▶ LIST OF TASKS
**A)** Repeat word for word the stretch of the psychological ownership article from "When it comes to engagement, connection, and" through "leaders dream of?".
**B)** The psychological ownership article gives simple examples of things people feel ownership over before it turns to a business setting. List those examples.

## BEGIN PAGE TEXT

Step aside employment contract, how's your psychological ownership contract looking?

When it comes to engagement, connection, and commitment with our teams we are kidding ourselves if we think it is the employment contract or the concept of employment that ensures we have their hearts and minds. It just takes one look at the Gallup engagement polls to see that!

So, how do we foster the level of engagement business leaders dream of?

We need to get back to basics, put the contract aside and examine the relationships we have at work.

In Sally Percy’s article for Forbes on ‘How to be a Talent Magnet’, I share how leaders can attract, energise, and retain the best talent by embedding #PsychologicalOwnership into our work cultures and environments.

What is psychological ownership?

Psychological ownership is the state in which individuals feel as though a target of ownership is ’theirs’ (i.e. It is MINE!). This could be as simple as the feelings of ownership we have over our house, our car, our pets, our music; or in a business setting, how we refer to our people or employees “they are part of our team, our organisation, they belong to us.”

Why does it matter?

My research into the C-suite Access Economy has revealed that Psychological Ownership is the Killer App when it comes to highly skilled C-suite professionals building long-term relationships with their portfolio clients in the absence of employment relationships. These individuals don’t accept the illusion of job security that we mistakenly believe comes from employment. Instead, they go back to basics and develop income security through having authentic and deep, enduring relationships with their portfolio clients - without an employment contract in sight.

## END PAGE TEXT
## BEGIN MATERIAL

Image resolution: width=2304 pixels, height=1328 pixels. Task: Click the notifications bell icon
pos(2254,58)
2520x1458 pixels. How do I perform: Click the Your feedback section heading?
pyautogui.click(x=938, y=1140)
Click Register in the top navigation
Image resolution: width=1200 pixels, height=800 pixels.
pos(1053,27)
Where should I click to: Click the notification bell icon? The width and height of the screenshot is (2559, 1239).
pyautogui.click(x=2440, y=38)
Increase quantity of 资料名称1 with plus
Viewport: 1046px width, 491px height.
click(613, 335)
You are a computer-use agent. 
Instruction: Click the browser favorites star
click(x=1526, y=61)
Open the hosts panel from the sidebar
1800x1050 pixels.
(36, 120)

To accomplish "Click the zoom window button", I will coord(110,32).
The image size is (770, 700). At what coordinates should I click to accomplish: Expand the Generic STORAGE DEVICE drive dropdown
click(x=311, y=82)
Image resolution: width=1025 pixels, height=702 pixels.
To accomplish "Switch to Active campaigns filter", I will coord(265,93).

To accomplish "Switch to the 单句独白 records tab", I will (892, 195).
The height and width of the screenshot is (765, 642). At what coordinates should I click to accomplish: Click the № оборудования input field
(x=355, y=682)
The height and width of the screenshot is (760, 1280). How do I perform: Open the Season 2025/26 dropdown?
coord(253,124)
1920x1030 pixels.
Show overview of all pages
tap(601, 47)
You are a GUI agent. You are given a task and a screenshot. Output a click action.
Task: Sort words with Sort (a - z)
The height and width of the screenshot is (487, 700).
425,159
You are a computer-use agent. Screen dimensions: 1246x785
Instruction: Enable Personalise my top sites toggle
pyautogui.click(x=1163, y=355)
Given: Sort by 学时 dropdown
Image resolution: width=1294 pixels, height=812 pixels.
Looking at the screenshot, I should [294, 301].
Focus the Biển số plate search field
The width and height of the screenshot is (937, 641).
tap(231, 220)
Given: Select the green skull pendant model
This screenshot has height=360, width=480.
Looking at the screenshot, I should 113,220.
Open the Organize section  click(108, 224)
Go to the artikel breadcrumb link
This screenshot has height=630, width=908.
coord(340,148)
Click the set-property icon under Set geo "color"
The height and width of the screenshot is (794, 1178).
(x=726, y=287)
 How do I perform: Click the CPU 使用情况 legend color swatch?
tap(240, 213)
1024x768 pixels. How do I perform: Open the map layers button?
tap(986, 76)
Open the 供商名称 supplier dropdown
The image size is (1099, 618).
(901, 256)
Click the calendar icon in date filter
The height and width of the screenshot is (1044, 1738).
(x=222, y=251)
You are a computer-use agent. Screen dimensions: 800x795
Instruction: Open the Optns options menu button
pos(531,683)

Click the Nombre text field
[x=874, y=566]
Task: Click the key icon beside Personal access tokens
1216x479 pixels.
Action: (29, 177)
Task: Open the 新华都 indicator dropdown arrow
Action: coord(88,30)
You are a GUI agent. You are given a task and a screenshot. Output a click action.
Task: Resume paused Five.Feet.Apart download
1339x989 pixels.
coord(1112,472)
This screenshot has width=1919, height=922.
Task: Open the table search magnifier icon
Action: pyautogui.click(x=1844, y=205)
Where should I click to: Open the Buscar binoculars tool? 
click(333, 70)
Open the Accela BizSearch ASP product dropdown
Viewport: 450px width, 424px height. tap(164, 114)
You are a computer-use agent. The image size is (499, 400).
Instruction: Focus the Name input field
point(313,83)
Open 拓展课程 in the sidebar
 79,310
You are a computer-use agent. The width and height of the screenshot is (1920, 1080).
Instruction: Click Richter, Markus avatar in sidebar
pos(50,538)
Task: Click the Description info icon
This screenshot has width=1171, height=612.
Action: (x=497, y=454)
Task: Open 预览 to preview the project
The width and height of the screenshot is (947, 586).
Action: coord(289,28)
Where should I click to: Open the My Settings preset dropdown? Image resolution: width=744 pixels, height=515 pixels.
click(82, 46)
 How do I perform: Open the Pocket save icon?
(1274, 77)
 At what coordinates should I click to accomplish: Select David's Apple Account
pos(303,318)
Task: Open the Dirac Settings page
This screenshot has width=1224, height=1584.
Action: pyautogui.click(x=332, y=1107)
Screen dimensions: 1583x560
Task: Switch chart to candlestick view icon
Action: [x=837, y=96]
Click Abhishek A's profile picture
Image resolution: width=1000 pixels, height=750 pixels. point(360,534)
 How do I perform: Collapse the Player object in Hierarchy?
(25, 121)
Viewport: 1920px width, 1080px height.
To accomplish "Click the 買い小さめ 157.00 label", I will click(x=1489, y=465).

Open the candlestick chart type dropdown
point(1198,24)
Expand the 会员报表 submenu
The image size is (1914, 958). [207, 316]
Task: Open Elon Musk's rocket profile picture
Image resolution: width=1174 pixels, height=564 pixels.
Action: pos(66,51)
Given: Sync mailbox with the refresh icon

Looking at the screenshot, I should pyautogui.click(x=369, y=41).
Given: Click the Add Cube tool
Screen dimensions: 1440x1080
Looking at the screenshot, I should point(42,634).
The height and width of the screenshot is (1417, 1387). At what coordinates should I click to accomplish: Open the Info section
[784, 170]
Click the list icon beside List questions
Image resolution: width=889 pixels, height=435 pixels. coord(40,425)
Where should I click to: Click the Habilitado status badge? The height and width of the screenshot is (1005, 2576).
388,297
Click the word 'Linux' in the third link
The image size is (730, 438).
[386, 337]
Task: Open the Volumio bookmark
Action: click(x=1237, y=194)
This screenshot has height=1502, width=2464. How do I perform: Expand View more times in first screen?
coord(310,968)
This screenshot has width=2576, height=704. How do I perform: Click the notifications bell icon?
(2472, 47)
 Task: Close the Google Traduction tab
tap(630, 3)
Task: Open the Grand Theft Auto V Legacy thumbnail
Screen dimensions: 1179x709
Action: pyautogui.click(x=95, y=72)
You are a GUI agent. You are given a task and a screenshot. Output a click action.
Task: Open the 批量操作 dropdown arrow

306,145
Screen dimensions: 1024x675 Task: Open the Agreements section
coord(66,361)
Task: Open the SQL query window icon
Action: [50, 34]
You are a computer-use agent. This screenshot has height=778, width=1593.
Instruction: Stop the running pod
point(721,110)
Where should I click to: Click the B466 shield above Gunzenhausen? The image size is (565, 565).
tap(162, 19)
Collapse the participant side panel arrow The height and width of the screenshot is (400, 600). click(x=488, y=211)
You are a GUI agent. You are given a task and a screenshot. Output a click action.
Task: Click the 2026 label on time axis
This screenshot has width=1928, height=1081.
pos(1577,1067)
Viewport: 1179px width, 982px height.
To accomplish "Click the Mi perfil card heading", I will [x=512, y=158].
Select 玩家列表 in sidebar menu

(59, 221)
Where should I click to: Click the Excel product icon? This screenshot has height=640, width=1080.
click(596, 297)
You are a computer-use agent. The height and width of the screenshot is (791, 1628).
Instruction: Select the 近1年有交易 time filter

## END MATERIAL

▶ EXPECTED OUTPUTS
**A)**
When it comes to engagement, connection, and commitment with our teams we are kidding ourselves if we think it is the employment contract or the concept of employment that ensures we have their hearts and minds. It just takes one look at the Gallup engagement polls to see that!

So, how do we foster the level of engagement business leaders dream of?

**B)**
- house
- car
- pets
- music